Using the entries below, output exactly the line containing "Where should I click to: Open the Public" and all lines that follow it to the end.

[Saved entries]
------------------------------------------------
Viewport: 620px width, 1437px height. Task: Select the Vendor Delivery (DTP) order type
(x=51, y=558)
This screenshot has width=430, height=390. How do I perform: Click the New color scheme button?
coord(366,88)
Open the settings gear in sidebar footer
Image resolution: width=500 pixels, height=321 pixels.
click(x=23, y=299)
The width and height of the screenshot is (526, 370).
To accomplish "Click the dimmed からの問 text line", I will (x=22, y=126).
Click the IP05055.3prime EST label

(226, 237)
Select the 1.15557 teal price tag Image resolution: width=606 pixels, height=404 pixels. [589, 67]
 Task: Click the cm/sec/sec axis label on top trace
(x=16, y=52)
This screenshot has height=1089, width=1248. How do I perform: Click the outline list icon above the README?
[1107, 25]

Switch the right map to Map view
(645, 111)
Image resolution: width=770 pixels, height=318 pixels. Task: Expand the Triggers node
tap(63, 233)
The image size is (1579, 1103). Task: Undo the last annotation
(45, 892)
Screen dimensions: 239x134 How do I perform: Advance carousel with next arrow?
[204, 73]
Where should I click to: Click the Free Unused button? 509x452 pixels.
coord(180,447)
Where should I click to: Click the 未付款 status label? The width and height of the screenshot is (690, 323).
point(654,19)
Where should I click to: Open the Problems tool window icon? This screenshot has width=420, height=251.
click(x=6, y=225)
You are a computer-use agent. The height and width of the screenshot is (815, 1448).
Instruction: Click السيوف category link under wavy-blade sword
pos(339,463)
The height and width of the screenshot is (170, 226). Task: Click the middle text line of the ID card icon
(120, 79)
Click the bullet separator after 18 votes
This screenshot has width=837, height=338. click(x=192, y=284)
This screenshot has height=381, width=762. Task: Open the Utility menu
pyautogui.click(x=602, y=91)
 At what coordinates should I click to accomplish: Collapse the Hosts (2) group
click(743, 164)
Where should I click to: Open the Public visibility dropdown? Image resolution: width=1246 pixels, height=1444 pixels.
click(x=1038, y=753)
------------------------------------------------
# [RESPONSE AREA]
Where should I click to: Open the Public visibility dropdown? Image resolution: width=1246 pixels, height=1444 pixels.
click(x=1038, y=753)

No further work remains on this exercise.